Select the corresponding certificate, click , and click Upload Verification Certificate.
In the displayed dialog box, click Add File to add a file, and then click Yes.

After the verification certificate is uploaded, the certificate status changes to Verified, indicating that you have the CA certificate.

Presetting an X.509 Certificate

Before registering an X.509 device, preset the X.509 certificate issued by the CA on the device.

The X.509 certificate is issued by the CA. If no commercial certificate issued by the CA is available, you can create an X.509 commissioning certificate. Purchased certificates or certificates (in formats such as PEM and JKS) issued by authoritative organizations can be directly uploaded to the platform.

Creating an X.509 Commissioning Certificate

Run cmd as user admin to open the CLI and run cd c:\openssl\bin (replace c:\openssl\bin with the actual OpenSSL installation directory) to access the OpenSSL view.
Generate a public/private key pair.
```
openssl genrsa -out deviceCert.key 2048
```
Create a CSR.
```
openssl req -new -key deviceCert.key -out deviceCert.csr
```
The system prompts you to enter the following information. All the parameters can be customized.
- Country Name (2 letter code) [AU]: country, for example, CN
- State or Province Name (full name) []: state or province, for example, GD
- Locality Name (for example, city) []: city, for example, SZ
- Organization Name (for example, company) []: organization, for example, Huawei
- Organizational Unit Name (for example, section) []: organization unit, for example, IoT
- Common Name (e.g. server FQDN or YOUR name) []: common name, for example, zhangsan
- Email Address []: email address, for example, 1234567@163.com
- Password[]: password, for example, 1234321
- Optional Company Name[]: company name, for example, Huawei
Create a device certificate using CSR.
```
openssl x509 -req -in deviceCert.csr -CA rootCA.pem -CAkey rootCA.key -CAcreateserial -out deviceCert.pem -days 500 -sha256
```
Obtain the generated device certificate deviceCert.pem from the bin folder in the OpenSSL installation directory.

Registering a Device Authenticated by an X.509 Certificate

Access the IoTDA service page and click Access Console.

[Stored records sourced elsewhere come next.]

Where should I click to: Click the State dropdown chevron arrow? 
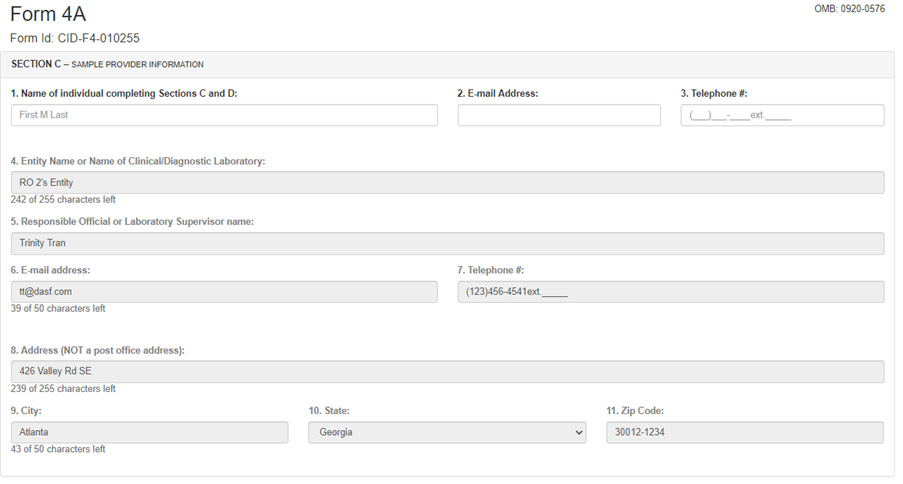click(x=579, y=433)
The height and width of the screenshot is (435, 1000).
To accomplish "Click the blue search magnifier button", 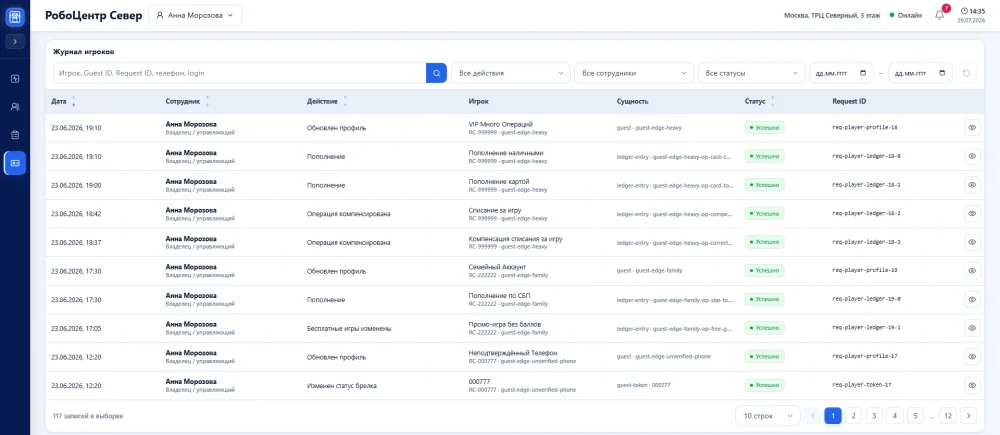I will (436, 73).
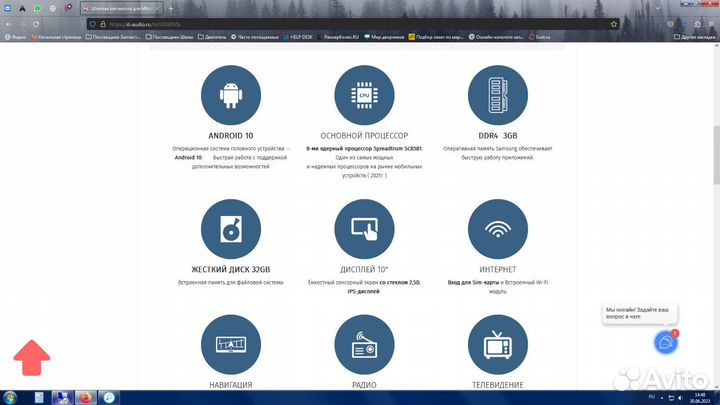Click the television icon
This screenshot has width=720, height=405.
pos(497,345)
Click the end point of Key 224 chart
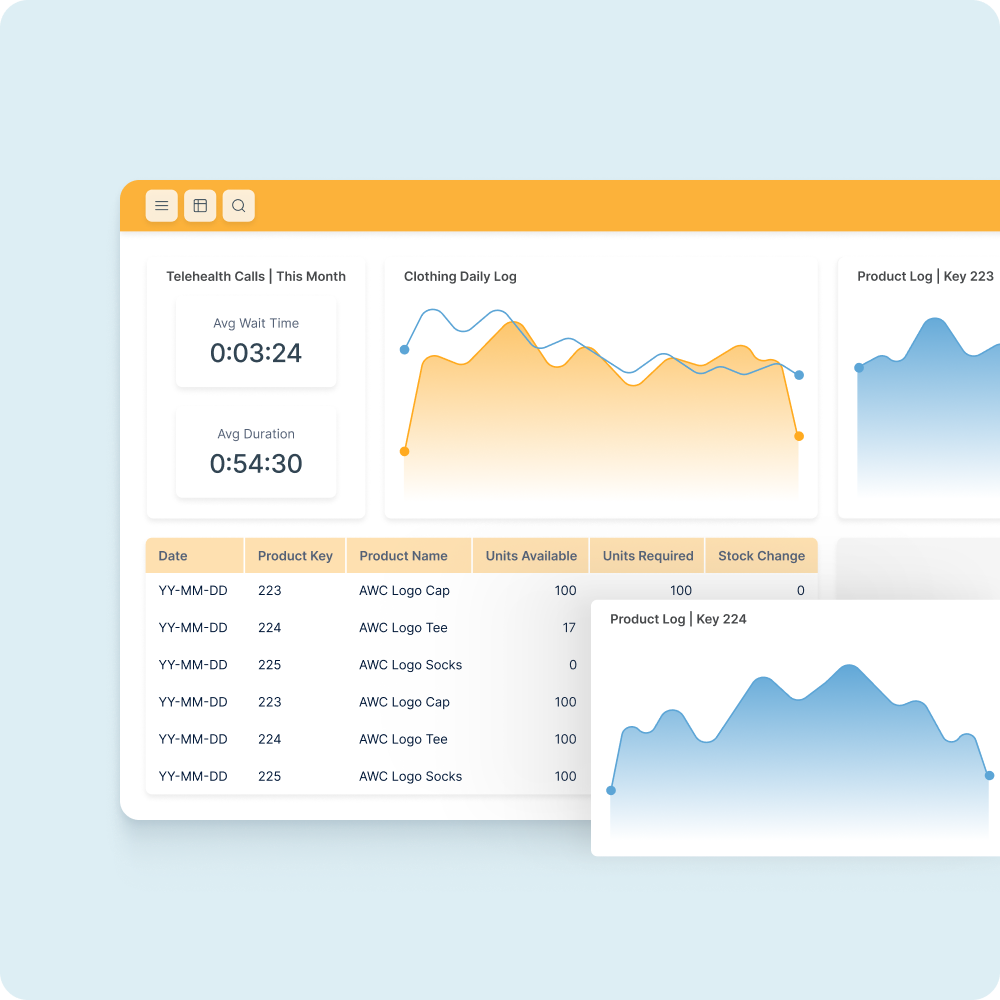Image resolution: width=1000 pixels, height=1000 pixels. [x=989, y=776]
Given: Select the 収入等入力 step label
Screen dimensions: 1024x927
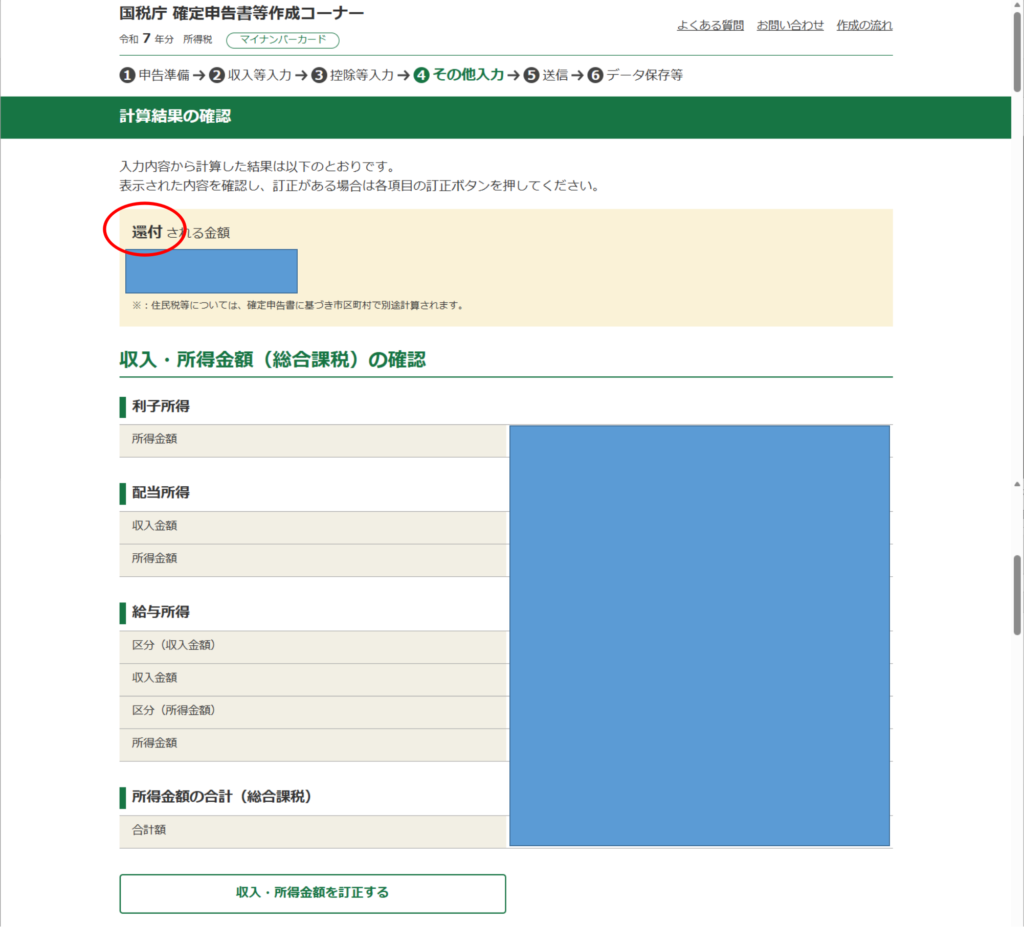Looking at the screenshot, I should coord(259,75).
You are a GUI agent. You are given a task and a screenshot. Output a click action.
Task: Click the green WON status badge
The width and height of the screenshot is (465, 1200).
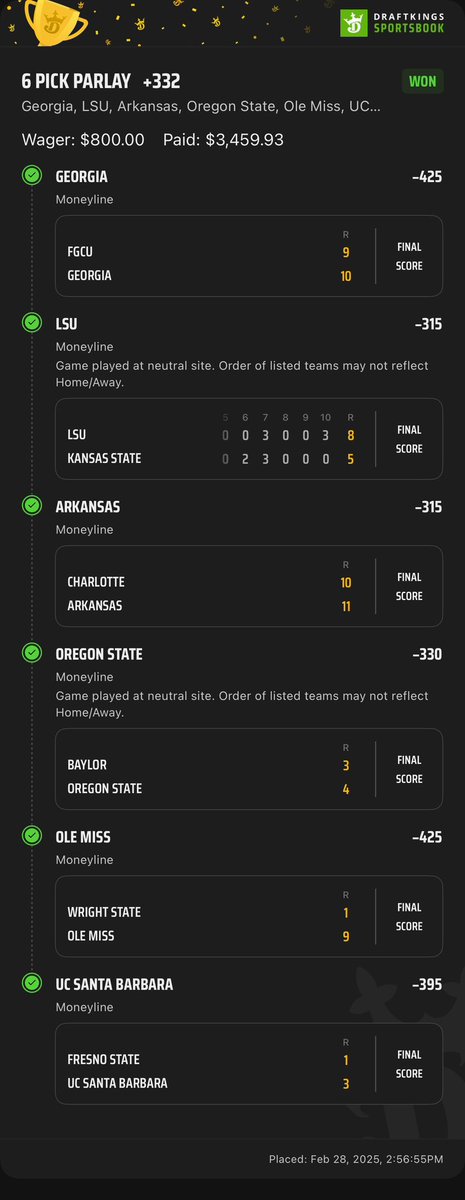422,81
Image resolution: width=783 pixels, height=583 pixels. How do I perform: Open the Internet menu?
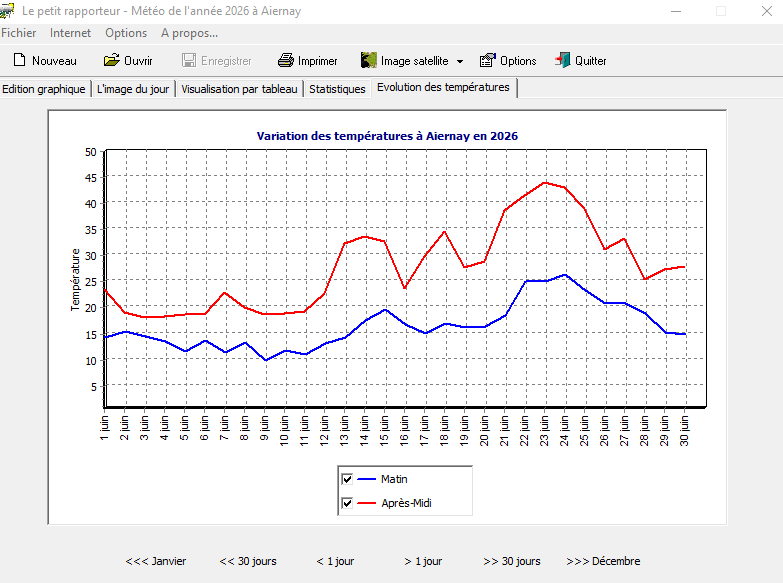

In the navigation pane, choose Devices > All Devices, click Individual Register in the upper right corner, set parameters based on the table below, and click OK.

Click to enlarge

Parameter	Description
Resource Space	Select the resource space to which a device belongs.
Product	Select the product to which the device belongs. You can select a product only after it is defined. If no product is available, create a product by following the instructions provided in Products.
Node ID	Set this parameter to the IMEI, MAC address, or serial number of the device. If the device is not a physical one, set this parameter to a custom character string that contains letters and digits.
Device Name	Customize the device name.
Authentication Type	X.509 certificate: The device uses an X.509 certificate for identity verification.
Fingerprint	This parameter is displayed when Authentication Type is set to X.509 certificate. Import the fingerprint corresponding to the preset device certificate on the device side. You can run openssl x509 -fingerprint -sha256 -in deviceCert.pem in the OpenSSL view to query the fingerprint. Note: Delete the colon (:) from the obtained fingerprint when filling it.